Construir un relato

Hemos perdido la cuenta de las veces en las que puede escucharse la frase “construir un relato” a modo de solución ante la incomprensión, una receta que haga verosímil cualquier opinión e intente convencer de la bondad de las ideas o los pensamientos, una fórmula infalible contra el descrédito, una máxima necesaria. Y ha de ser un relato creíble que recubra de certeza lo que se pretende. Nada importa si lo que se quiere difundir es insignificante, banal o falso; el relato sirve para vender, hacer causa común, sumar adeptos.

Los responsables de los partidos políticos en el gobierno, convencidos de la necesidad de construir un relato a la altura de sus necesidades para perpetuarse en el poder, a menudo confiesan tener deficiencias en la transmisión de sus políticas, a pesar de contar con innumerables asesores de imagen y expertos en comunicación, porque “no han sabido explicar el éxito de su gestión”, nos dicen.

Debe de ser así, porque para ocultar los errores, los fracasos, las falsedades, las carencias o ineptitud en su función pública –que no está sujeta a responsabilidad–, o la corrupción (a pesar de afirmar legislar profusamente para su erradicación, subestimarla por manifestar estar instalada en todos los grupos, y mantener que se trata de hechos aislados) han sabido crear un entramado difícil de desenmarañar y mantenido (supuestamente) contactos con los otros poderes del Estado para obstaculizar la acción judicial, a pesar de mantener precisamente lo contrario en numerosas declaraciones.

Sin embargo, lo único que admiten, de lo único de lo que se culpan es de no haber sabido comunicar sus logros. “Algo hemos hecho mal”, repiten, y nos intentan convencer, por ejemplo, de haber tomado las medidas apropiadas para superar una crisis de la que no son responsables y ha dejado en la cuneta a una parte sensible de la sociedad, y cuyos efectos se hacen endémicos.

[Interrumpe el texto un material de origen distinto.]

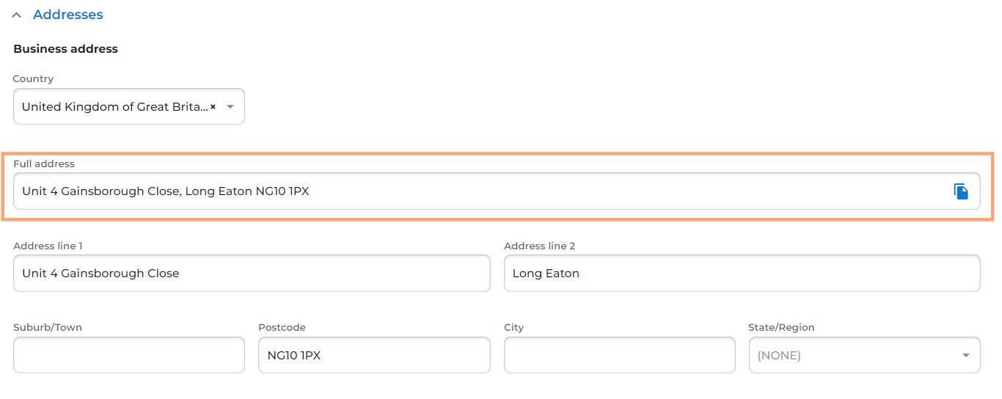Open the State/Region (NONE) dropdown

click(x=851, y=355)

Sintiéndose, incluso,  las víctimas responsables por haber tenido acceso al crédito fácil para mejorar sus condiciones de vida, y “haber vivido por encima de sus posibilidades” mientras los más ricos aumentaban su riqueza.

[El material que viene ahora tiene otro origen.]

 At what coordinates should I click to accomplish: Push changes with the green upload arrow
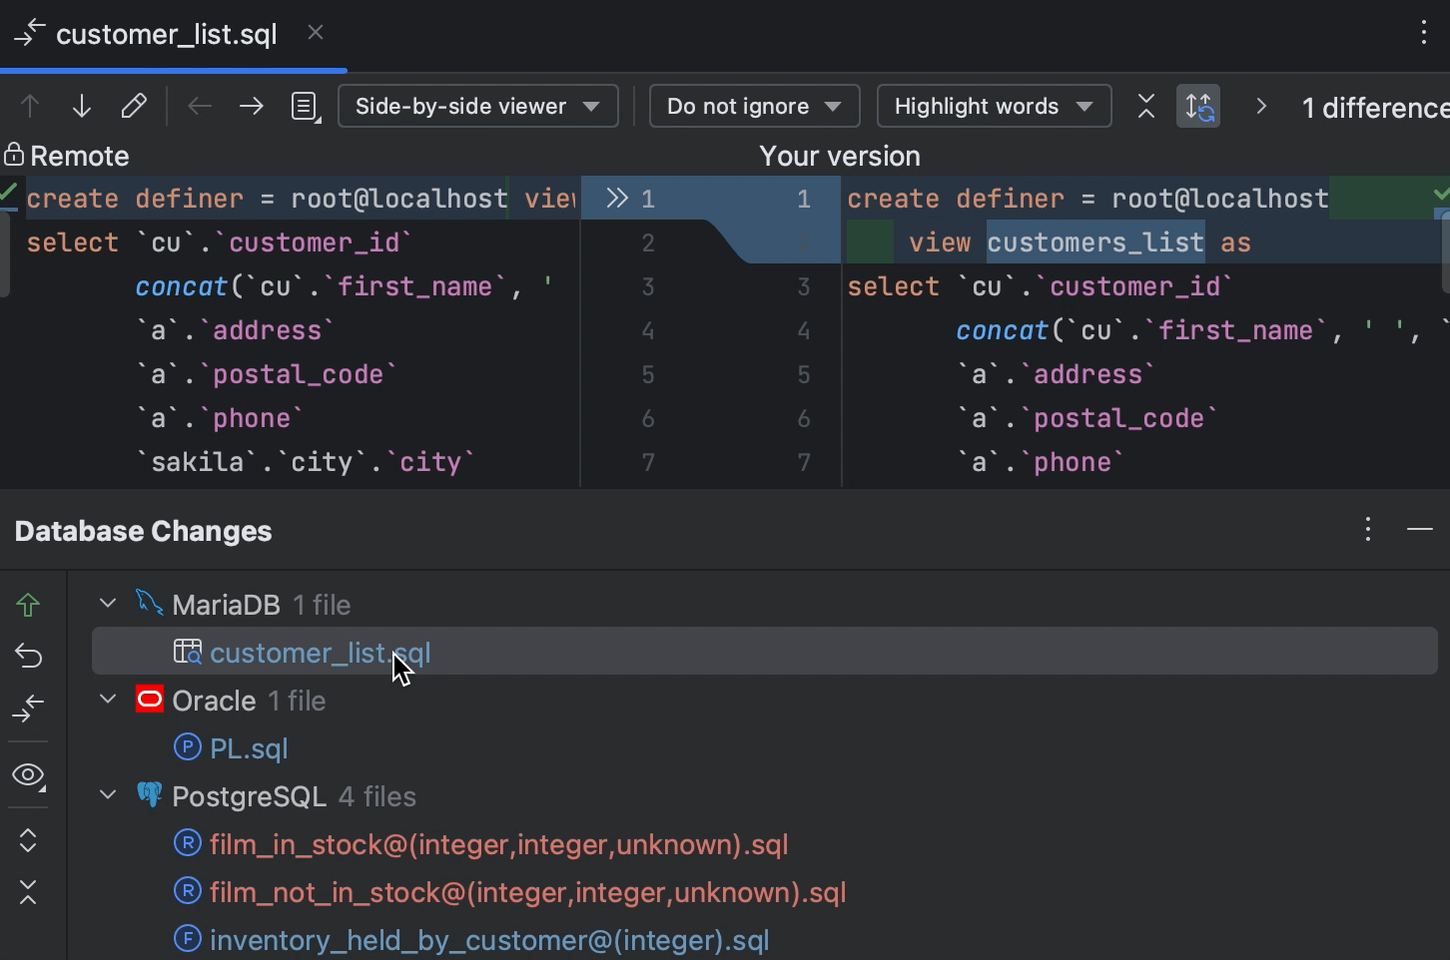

Importa el relato de los hechos, construir la falacia, negar lo evidente con pasmosa tranquilidad. Entonar el mea culpa, mirarse el ombligo o, como mínimo, callar, no es una opción. Estamos acostumbrados al ruido, y el silencio no es un valor en alza, y no importa el contenido, sino el disfraz.

Han pasado unos años desde que una juventud inconformista quiso escribir el relato de su futuro tomando las plazas públicas, demandando un futuro mejor. Emergieron unos líderes ahora en decadencia, no sabiendo si su discurso hoy se ha fraguado por errores propios, por las luchas de poder internas, o por haberse posicionado, sin convencer, en una actitud equidistante en un conflicto, el catalán, en el que la mayoría de la gente ya había tomado partido, siendo muy difícil convencer sobre la neutralidad porque el mensaje o el relato no pueden ser radicales, y radical significa ir contra la mayoría flemática convencida de lo contrario.

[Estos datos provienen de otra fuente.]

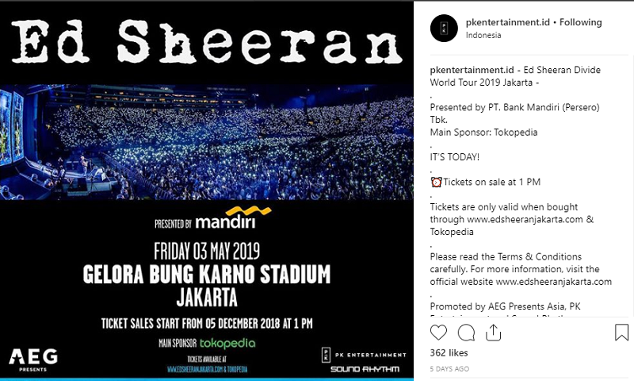Like the post with the heart icon
Viewport: 634px width, 381px height.
pyautogui.click(x=438, y=332)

Hay relatos imposibles en la historia, a la medida de cada voluntad, que niegan el holocausto judío, que admiten que la tierra es plana, o que el dictador Franco ni ejecutó ni mandó ejecutar a nadie. Como hay relatos en los que sus grandes artífices acusan a los contrarios de adoctrinar a sus confesos.

El pasado fin de semana alguien me comentó que su mujer le había cogido in fraganti con su amante. Mi respuesta fue: cuentas para tu defensa con la distorsión del lenguaje, con los eufemismos, con las disculpas, con la archiconocida misiva “no es lo que parece”; así que, no debes preocuparte, lo que importa es que construyas un relato creíble.

Quizá sea preferible seguir la corriente, conformarla, continuarla. Estar en tierra de nadie es una posición incómoda en un mundo polarizado, aunque se sea incrédulo por convicción ante tanta noticia falsa y tanto relato interesado.